Stories about the Cedar Point Mill help us all understand the significance of this beautiful structure. Shared memories of the mill add substance and give meaning to the community of folks who appreciate the old mill. We invite you to give us your thoughts and memories of the Cedar Point Mill. We will also use this Blog to keep everyone posted on restoration developments ranging from fundraising to construction budgets.
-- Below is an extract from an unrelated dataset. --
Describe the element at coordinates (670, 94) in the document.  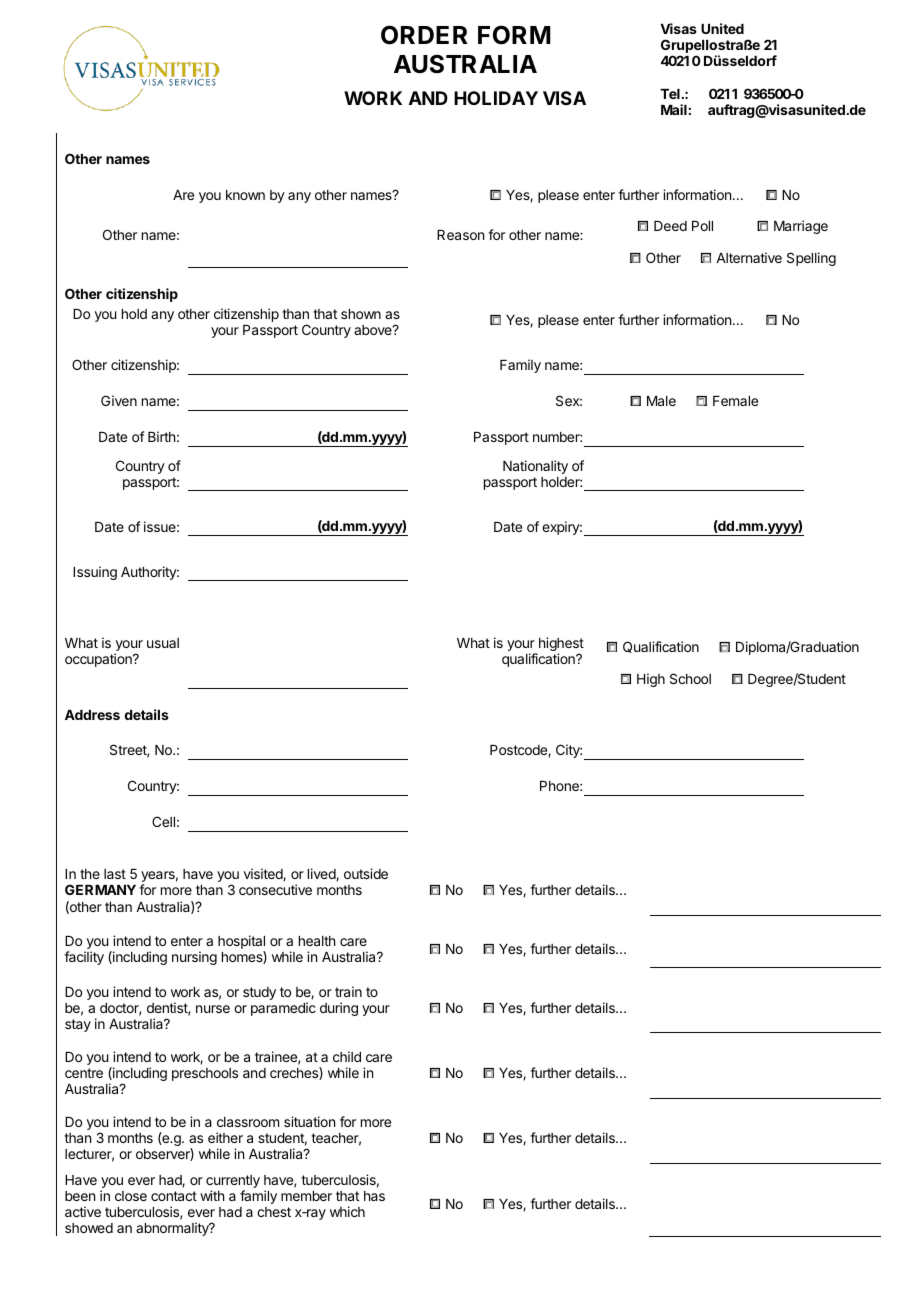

PETER P. SHRIVER, of the firm of Drinkwater & Shriver, millers, Cedar Point, was born in Yorktown, Pa., in May 1845. He was brought up on a farm in his native county, where he resided until September, 1864, when he enlisted as a private in Company D, Third Regiment Pennsylvania Volunteer Cavalry; was assigned to the Cavalry Division, Army of the Potomac, and participated in the campaign of Petersburg and Richmond and the pursuit and capitulation of Lees army. He was mustered out in May, 1865, at Richmond, Va. He then returned to Pennsylvania and remained until the spring of 1867, when he removed to Elkart County, Ind., where he remained one year and then came to Kansas. He located at Cedar Point in the spring of 1868 and engaged in the milling business with O. H. Drinkwater. They erected a frame mill that year, which they operated until 1876, when they replaced it with a substantial stone mill three stories in height, with a capacity of seventy-five barrels per day, and are doing a general exchange and merchant business. Source: Tom Thompson, Strong City.
For the first time in 112 years, the south facade of the Cedar Point Mill can be viewed. A current picture is attached. The beautiful cut stone face of the mill has been hidden by the granary added in 1903. So we now see the keystone, which we were able to photograph in the rafters of the granary to use as a part of our logo. We also see the pediment over the front door, which reads: “Wyoming Mills” with two small images of grinding stones on either side. So the mystery arises. Wyoming? As it turns out, both Drinkwater and Schriver were from Pennsylvania. The Wyoming Valley around Wilkes Barre, Pennsylvania has been a center for grist mills since the early 1700s. Schriver, an experienced miller, was recruited by Drinkwater to come and help him with the mill in Cedar Point. We continue our search, but the Wyoming connection appears to coming into focus. It could have been a design and outfitting package Schriver brought with him from Pennsylvania. Maybe a franchise, as the ads in newspapers surrounding Cedar Point specifically mentioned “The Wyoming Mills”. The attached image appeared in the Marion County Record August 16, 1878.